Stop Reading the News

Stop Reading the News: A Spiritual Fast for the Mind

We live in a world flooded with information. The constant scroll of headlines, opinions, and “breaking news” keeps our attention fractured and our hearts restless. Yet, what if peace of mind lies not in knowing more, but in knowing less — more deeply?

Swiss author Rolf Dobelli, in his book Stop Reading the News, proposes something radical: stop consuming news altogether. His argument is not political, but psychological and spiritual. And when framed as a spiritual discipline, his advice becomes part of a larger practice of inner liberation.

Why the News Robs Us of Peace

Dobelli shows how news creates mental pollution. Most stories are not actionable — they stir anxiety, outrage, or sympathy without offering ways to respond meaningfully. Spiritually speaking, this fragments our awareness and dulls inner clarity.
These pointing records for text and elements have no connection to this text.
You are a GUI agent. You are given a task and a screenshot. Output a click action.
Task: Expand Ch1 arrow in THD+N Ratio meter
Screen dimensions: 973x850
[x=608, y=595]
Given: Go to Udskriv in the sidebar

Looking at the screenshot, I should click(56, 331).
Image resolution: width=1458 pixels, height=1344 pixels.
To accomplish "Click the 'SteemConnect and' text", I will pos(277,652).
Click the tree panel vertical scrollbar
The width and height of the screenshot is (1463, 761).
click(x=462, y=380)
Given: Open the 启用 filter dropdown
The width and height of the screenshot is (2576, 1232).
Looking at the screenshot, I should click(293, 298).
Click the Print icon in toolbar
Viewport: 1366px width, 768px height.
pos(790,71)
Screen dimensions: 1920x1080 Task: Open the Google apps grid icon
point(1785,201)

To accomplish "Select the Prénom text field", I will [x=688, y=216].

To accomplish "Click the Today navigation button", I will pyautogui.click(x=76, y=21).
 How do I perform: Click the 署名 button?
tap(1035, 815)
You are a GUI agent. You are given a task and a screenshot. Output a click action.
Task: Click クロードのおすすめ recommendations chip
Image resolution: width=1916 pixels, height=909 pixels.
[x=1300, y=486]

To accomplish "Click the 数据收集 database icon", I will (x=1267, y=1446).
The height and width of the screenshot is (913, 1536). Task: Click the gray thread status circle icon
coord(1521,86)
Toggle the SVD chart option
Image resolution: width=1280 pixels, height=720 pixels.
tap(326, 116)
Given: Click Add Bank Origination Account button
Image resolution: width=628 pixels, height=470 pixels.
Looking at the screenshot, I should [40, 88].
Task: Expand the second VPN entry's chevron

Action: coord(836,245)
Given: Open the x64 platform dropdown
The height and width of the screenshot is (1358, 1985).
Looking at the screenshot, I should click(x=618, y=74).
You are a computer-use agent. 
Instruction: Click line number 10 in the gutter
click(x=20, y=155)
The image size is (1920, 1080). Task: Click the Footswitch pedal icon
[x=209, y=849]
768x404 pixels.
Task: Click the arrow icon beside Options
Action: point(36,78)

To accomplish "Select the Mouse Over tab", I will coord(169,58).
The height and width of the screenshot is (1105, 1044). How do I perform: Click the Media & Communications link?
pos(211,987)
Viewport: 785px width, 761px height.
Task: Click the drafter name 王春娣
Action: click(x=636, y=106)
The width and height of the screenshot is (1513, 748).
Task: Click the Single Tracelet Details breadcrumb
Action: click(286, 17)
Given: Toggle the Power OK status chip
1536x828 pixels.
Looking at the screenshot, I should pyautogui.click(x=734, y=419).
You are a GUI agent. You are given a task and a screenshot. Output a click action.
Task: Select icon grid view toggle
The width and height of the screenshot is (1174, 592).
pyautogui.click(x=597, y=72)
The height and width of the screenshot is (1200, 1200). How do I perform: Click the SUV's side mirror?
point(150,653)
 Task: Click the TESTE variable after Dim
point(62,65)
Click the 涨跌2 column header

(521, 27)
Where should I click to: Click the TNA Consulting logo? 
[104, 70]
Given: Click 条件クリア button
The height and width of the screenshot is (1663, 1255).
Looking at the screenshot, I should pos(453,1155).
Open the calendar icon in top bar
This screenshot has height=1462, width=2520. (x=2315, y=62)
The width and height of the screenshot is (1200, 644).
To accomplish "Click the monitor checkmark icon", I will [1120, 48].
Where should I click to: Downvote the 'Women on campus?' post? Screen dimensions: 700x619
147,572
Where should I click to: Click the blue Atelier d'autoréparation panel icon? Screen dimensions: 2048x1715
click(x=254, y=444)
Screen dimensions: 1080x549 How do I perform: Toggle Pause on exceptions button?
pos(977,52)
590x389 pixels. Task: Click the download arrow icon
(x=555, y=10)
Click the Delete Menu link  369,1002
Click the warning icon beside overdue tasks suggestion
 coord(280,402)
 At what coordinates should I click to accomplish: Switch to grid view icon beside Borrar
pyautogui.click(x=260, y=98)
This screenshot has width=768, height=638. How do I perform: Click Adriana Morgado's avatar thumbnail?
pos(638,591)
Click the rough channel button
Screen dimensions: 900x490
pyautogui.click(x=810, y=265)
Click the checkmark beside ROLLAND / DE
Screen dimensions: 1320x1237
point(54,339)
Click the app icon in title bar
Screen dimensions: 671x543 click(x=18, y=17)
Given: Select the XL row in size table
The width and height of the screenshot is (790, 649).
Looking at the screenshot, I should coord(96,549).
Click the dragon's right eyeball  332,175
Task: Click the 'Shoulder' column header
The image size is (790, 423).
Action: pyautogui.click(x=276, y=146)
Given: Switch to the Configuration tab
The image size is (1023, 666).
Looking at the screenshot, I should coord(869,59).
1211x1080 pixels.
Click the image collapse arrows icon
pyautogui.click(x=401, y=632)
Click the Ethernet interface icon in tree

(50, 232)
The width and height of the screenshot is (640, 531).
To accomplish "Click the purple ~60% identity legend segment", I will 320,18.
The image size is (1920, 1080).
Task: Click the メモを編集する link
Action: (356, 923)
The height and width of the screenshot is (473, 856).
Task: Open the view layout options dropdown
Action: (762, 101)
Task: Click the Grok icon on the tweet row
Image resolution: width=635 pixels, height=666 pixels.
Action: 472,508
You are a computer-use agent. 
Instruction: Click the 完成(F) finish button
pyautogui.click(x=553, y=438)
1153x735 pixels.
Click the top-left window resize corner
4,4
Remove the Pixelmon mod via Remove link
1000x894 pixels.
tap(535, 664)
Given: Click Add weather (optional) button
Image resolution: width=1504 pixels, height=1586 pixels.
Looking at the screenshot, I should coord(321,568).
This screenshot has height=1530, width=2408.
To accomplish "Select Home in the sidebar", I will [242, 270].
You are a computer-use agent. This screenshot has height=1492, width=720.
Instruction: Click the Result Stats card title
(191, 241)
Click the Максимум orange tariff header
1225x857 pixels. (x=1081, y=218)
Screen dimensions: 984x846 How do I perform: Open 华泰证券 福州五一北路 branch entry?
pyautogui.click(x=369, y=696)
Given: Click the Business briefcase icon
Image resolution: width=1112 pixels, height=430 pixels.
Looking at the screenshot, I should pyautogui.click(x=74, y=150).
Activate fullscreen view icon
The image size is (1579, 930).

It feeds fear and outrage. News thrives on novelty and negativity. Each headline is designed to provoke emotion, not insight. Over time, we acclimate to being perpetually alarmed.
It scatters attention. Constant news consumption trains the mind toward distraction. Our still point — the inner witness — gets lost in noise.
It distorts perspective. The world we see through news is not the world we inhabit daily. It magnifies crises and ignores quiet virtues like kindness, patience, and presence.
It undermines serenity. Spiritually, the habit of reacting to external stimuli erodes the contemplative instinct. The mind becomes like a leaf in the wind rather than a mountain in stillness.

The 30-Day News Fast

To stop reading the news is not withdrawal — it is a fast. It resets the nervous system, clears the mind’s palate, and heightens discernment. Here is how to go *cold turkey* for 30 days:

1. Cut all news sources. Unsubscribe from newsletters, delete apps, avoid TV, radio, and “doom scrolls.”
2. Choose one trusted long-form source (e.g., a weekly digest or a thoughtful podcast) if total abstinence feels too abrupt.
3. Inform friends. Tell them about your experiment so they won’t flood you with headlines.
4. Journal the withdrawal. Notice impulses to check the news; write about what surfaces instead — boredom, calm, uncertainty, or relief.
5. Replace with reflection. Fill reclaimed time with reading timeless literature, sacred texts, or silence.
6. Ground in practice. Each time the urge to “check the news” arises, pause, breathe, and gently return to presence.

Within a week, the noise fades. Within a month, the mind grows luminous again. The world still unfolds, but your inner landscape becomes quieter, steadier, clearer.

The Fruits of a Quiet Mind

After thirty days, you may discover:

Peace replaces anxiety. Without constant input, your mind ceases to expect crisis around every corner.
Attention deepens. Reading books, sitting in silence, or conversing deeply becomes easier and more nourishing.
Discernment sharpens. You learn to distinguish what actually matters in your life versus what merely clamors for attention.
Joy returns to presence. The sunlight, a neighbor’s greeting, the taste of tea — all regain their texture.

Spiritual peace begins not with a new belief, but with subtracting excess noise. To stop reading the news is to choose stillness over stimulation, substance over spectacle. It is to say: My consciousness is sacred, not a dumping ground for trivia and terror.

So try it — a 30-day news fast as a modern practice of silence. Not to ignore the world, but to see it once again through clear eyes.